インド与党の支持母体であるヒンズー教至上主義団体「民族義勇団」(RSS)の指導者であるモハン・バグワット氏が2月23日、マザー・テレサの奉仕活動はキリスト教への改宗を目的としたものであると発言したことで、同国では全国で抗議の声が上がっている。
バグワット氏は、「マザー・テレサの奉仕活動は良いものであっただろう。しかしそれには奉仕を受けていたその人を改宗させるという、一つの目的があった」と、インド北西部のラジャスターン州で「アプナ・グハール」というNGOが主催した行事で発言した。
「問題は改宗に関することではなく、もしこれ(改宗)が奉仕の名において行われていたのであれば、その奉仕の価値が下がるということだ」とバグワット氏は語った。
インドのナレンドラ・モディ首相は同17日、全ての宗教団体に「自制と互いの尊敬をもって行動するよう」訴えていた。
この発言は、インド国民会議(INC)やインド共産党(CPI)、アーム・アードミ党などの野党から鋭い批判を招いたが、インド西部の極右地域政党「シブ・セーナー」はこれを称賛。与党のインド人民党(BJP)の指導者であるメーナクシ・レクヒ氏もバグワット氏を擁護する発言を行った。

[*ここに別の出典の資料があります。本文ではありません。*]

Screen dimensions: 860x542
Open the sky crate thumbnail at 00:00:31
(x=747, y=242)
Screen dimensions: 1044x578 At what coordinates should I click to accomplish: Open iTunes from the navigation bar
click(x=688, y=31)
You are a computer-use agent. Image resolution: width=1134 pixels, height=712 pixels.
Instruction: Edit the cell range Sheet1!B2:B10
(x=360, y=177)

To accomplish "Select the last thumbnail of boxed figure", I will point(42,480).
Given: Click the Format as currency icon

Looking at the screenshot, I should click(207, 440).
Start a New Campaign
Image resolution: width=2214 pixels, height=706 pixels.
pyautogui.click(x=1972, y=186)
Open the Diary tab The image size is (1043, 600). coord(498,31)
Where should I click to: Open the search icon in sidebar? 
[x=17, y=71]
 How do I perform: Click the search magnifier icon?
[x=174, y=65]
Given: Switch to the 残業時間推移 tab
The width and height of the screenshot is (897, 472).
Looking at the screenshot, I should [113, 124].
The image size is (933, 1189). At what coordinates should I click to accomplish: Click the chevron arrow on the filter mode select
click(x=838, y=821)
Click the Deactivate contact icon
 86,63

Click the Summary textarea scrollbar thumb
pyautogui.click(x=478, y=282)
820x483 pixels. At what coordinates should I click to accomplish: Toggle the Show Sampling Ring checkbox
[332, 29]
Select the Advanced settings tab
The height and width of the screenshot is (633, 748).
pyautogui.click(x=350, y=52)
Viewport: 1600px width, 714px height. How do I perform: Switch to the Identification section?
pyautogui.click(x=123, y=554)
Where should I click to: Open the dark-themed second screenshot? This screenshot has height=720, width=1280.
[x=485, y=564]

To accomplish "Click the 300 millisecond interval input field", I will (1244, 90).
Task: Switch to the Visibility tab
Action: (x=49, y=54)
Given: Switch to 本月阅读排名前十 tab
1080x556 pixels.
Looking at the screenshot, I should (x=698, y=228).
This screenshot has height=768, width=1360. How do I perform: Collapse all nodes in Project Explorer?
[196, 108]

インド・クリスチャントゥデイは25日付の記事で、「RSSのバグワットはマザー・テレサについて『よく知らない』と神の愛の宣教者会」という見出しの記事を掲載した。
「モハン・バグワットは(マザー・テレサについて)よく知らない。彼はここに来て、この修道会を訪問し、私たちの活動についてもっと知るべきだ」と、マザー・テレサが創立した修道会「神の愛の宣教者会」の代弁者であるスニタ・クマールさんはその記事の中で述べた。
「この宣教者会は貧しい人たちのために、その宗教的背景にかかわらず活動している。この国やとりわけ(マザー・テレサが奉仕活動を行ったインドの西ベンガル州の州都)コルカタの人たちは、貧しい人たちのためのマザーの憐れみと愛を覚えている。コルカタや世界中の人たちは所属している宗教を超えてマザーを尊敬している」と、クマールさんは付け加えた。
コルカタのトマス・デソウザ大司教も、25日付のインド英字紙「バンガード」でバグワット氏の主張を非難し、マザー・テレサは「貧しい人たちや病気の人たち、死んでいく人たちに尊厳を与えたかったのだ」と述べた上で、バグワット氏の主張は「全くのうそだ」と語った。
また、インド・カトリック司教協議会(CBCI)も24日、バグワット氏の発言を非難する声明を公式ホームページに掲載した。
インドの主要英字紙「ザ・タイムズ・オブ・インディア」は3月2日、「バグワットのマザー・テレサ発言で心を痛めるキリスト教徒、しかし首相による(信教の自由の)保障は良し」という見出しで、デリーのアンニル・コウト大司教のインタビュー記事を掲載した。
東欧アルバニア出身のマザー・テレサは、1950年にローマ教皇庁から認可を受け、コルカタに「神の愛の宣教者会」を設立。79年にノーベル平和賞を受賞し、翌年にはインドで最高の文民賞であるバーラット・ラトナ賞を受賞した。97年に帰天したが、2003年に当時の教皇ヨハネ・パウロ2世によって列福された。